Rocked by a $36-million embezzlement scheme, PBS&J finds the same corporate culture that got it into trouble may help it weather the storm.


The founders' no-debt philosophy has helped the company deal with its recent financial blow. It had $60 million on hand that it was able to use to pay bills from its lawyers and accountants and to repay clients. From left, founders Alex M. Jernigan, Howard M. "Bud" Post, Robert P. Schuh and John D. Buckley.
Photo:
PBS&J

In 1959, Howard M. "Budd" Post, a young engineer with the Florida road department, was offered a chance to help create Miami Lakes, the state's first master-planned community.

Putting up $500 each, Post and three fellow engineers formed a company that grew as quickly and dynamically as Florida itself.

Along with managing design and construction of Miami Lakes, the young men who made up what became Post, Buckley, Schuh & Jernigan engineered the 65-mile Card Sound Bridge that connected the mainland to the Florida Keys. They designed the first reverse-osmosis water treatment plant in Florida, Aquarina, and created the Orlando Easterly Wetlands, one of the biggest wetlands for wastewater treatment.

By the 1980s, the Miami-based firm, now known as PBS&J, was on its way to becoming the Florida Department of Transportation's largest engineering consultant. It was named general engineering consultant to the Orlando-Orange County Expressway Authority in 1981 and to Florida's Turnpike Authority in 1988.

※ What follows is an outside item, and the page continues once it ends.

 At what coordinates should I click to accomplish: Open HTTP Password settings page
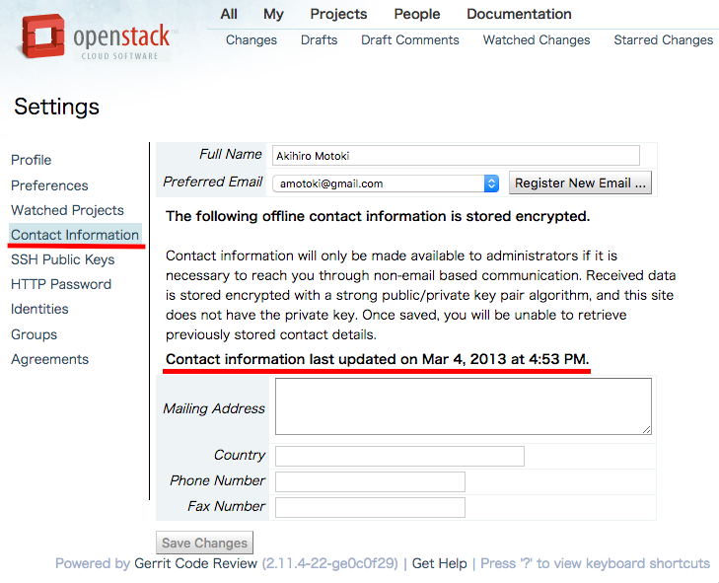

But when Florida tumbled into recession in the early 1990s, then-Chairman Bill Randolph decided that PBS&J needed to focus growth outside the state. Acquiring firms from here to California, he doubled PBS&J's size by the turn of the century. Between 2000 and 2005, the current chairman, John B. Zumwalt III, doubled it again -- to more than half a billion in annual revenue.

Zumwalt was particularly proud of preserving PBS&J's trusting, small-firm culture as the company grew to 4,000 employees in 75 offices in 24 states and Puerto Rico. But he and the rest of PBS&J's engineer-dominated leadership also made some key miscalculations. The biggest: As the employee-owned firm grew -- it posted $540 million in revenue last year -- it was slow to institute the kind of basic accounting procedures that are standard in large companies. "The firm grew far more rapidly," Zumwalt acknowledges, "than our internal-control system."